So you gave personal info to a company caught in a data breach. Now what?

Cybersecurity experts say it's a matter of when, not if, you will be faced with a notice of compromised data

Image | Cybersecurity Your Money 20171123

Caption: A woman uses her smartphone as apps are shown on an iPad in Mississauga, Ont., on Nov. 13, 2017. One cybersecurity expert says getting caught up in a data breach is a matter of when, not if. (Nathan Denette/The Canadian Press)

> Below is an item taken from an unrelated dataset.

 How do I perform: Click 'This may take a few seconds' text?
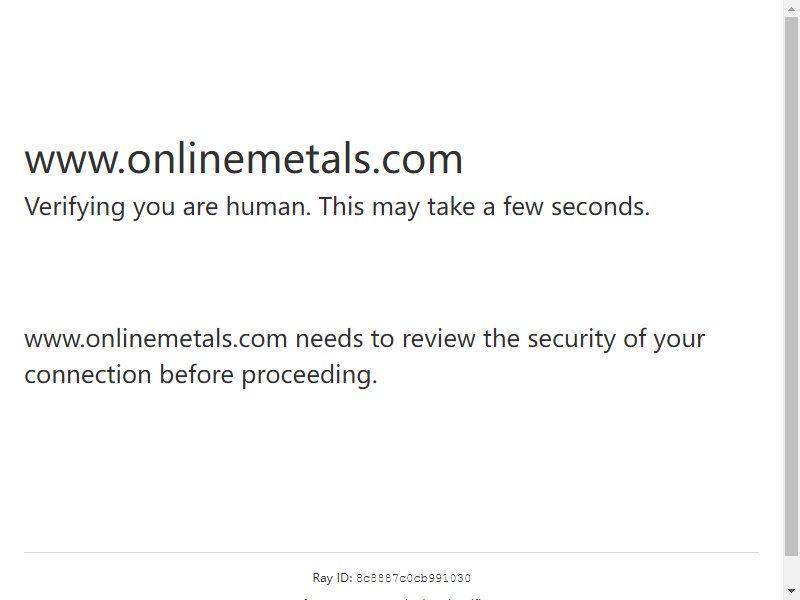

Hacks, ransomware attacks and data breaches seem to be in the news more and more often — and many people are getting alerts that their information has been compromised in the process.
Just this week, Petro-Points members learned an unauthorized party had obtained their basic contact information, such as mailing and email addresses, phone numbers and dates of birth. Petro-Canada sent an email to its customers to watch out for unusual emails and messages as a result.
In February, a ransomware attack on Indigo compromised the data of current and former employees. And late last year, thousands of people in Ontario were warned their personal information may have been compromised in a breach of the province's vaccine management system.
Getting one of those ominous emails or letters alerting you to a problem can leave you feeling powerless. But cybersecurity experts say there are helpful steps you can take to protect yourself in the wake of a data breach — and to prepare for the next time it happens.
"It's not if you're going to be breached, it's when you'll be breached," said Cat Coode, a data and privacy strategist who founded Binary Tattoo, a cybersecurity firm based in Waterloo, Ont.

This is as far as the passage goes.